Ночь в поселке Танапча, промежуточном на зимнике Салехард — Надым, показалась мне долгой. Только к двенадцати удалось раскочегарить старую, черную от копоти печь и растопить в ведре снег. Потом, обжигаясь, пили из алюминиевой тары кипяток, похрумывали рафинадом и беседовали за жизнь с двумя бородатыми механизаторами из Одессы. За окнами развалюхи-барака без умолку тарахтели их тракторы, свет фар трепетал на облупленных стенах. Когда в дырявом нашем убежище потеплело, разговор как-то сам собой стал ослабевать, гаснуть, усталость придавила веки и, не раздеваясь, мы завалились спать.
Проснулся я оттого, что под одежду стал пробираться мороз. Было шесть утра. На востоке, над сиреневой в зазубринах дугой леса нависало тяжелое солнце. Снег, пересыпанный алмазной крошкой, слепил глаза.
Пока мои благодетели, Бачин и Петров, отогревали моторы «Уралов», я любовался крупными полярными куропатками. Прямо посреди поселка они покачивались на тонких ломких прутиках карликовых берез, и я поначалу принял их за обыкновенные комки снега. Потом обнаружилось, что у этих комков — черные хвостики и настороженные головки. Я подошел поближе, но куропатки дружно вспорхнули и бесшумно, как призраки, планируя и сливаясь с белизной снежного покрова, перелетели на другие деревья, поодаль.
Через полчаса мы были уже на колесах.
— Долгонько вы вчера не спали, — сказал Петров, придерживая локтями баранку и потирая озябшие руки. — Разговор интересный был?

◇ ◇ ◇ ◇ ◇ ◇ ◇

_ЗАДАНИЕ_
Перепишите приведённый выше отрывок о ночёвке в поселке Танапча целиком, слово в слово.

_МАТЕРИАЛ_
◇ ◇ ◇ ◇ ◇ ◇ ◇

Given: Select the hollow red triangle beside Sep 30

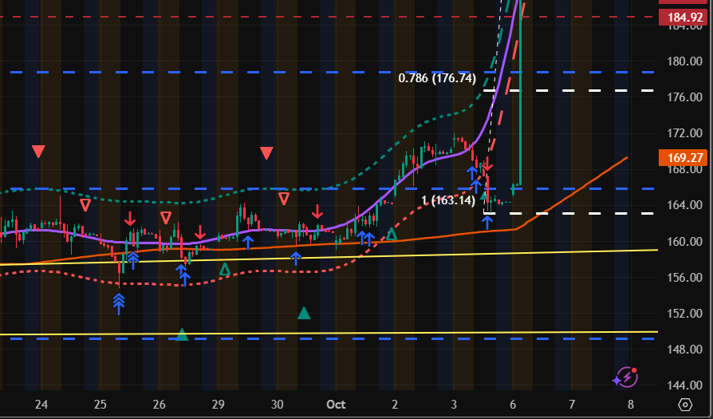Looking at the screenshot, I should pos(283,198).
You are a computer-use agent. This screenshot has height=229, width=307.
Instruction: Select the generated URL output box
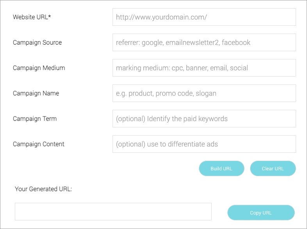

◇ ◇ ◇ ◇ ◇ ◇ ◇

_РЕЗУЛЬТАТ ВЫПОЛНЕНИЯ_
Ночь в поселке Танапча, промежуточном на зимнике Салехард — Надым, показалась мне долгой. Только к двенадцати удалось раскочегарить старую, черную от копоти печь и растопить в ведре снег. Потом, обжигаясь, пили из алюминиевой тары кипяток, похрумывали рафинадом и беседовали за жизнь с двумя бородатыми механизаторами из Одессы. За окнами развалюхи-барака без умолку тарахтели их тракторы, свет фар трепетал на облупленных стенах. Когда в дырявом нашем убежище потеплело, разговор как-то сам собой стал ослабевать, гаснуть, усталость придавила веки и, не раздеваясь, мы завалились спать.
Проснулся я оттого, что под одежду стал пробираться мороз. Было шесть утра. На востоке, над сиреневой в зазубринах дугой леса нависало тяжелое солнце. Снег, пересыпанный алмазной крошкой, слепил глаза.
Пока мои благодетели, Бачин и Петров, отогревали моторы «Уралов», я любовался крупными полярными куропатками. Прямо посреди поселка они покачивались на тонких ломких прутиках карликовых берез, и я поначалу принял их за обыкновенные комки снега. Потом обнаружилось, что у этих комков — черные хвостики и настороженные головки. Я подошел поближе, но куропатки дружно вспорхнули и бесшумно, как призраки, планируя и сливаясь с белизной снежного покрова, перелетели на другие деревья, поодаль.
Через полчаса мы были уже на колесах.
— Долгонько вы вчера не спали, — сказал Петров, придерживая локтями баранку и потирая озябшие руки. — Разговор интересный был?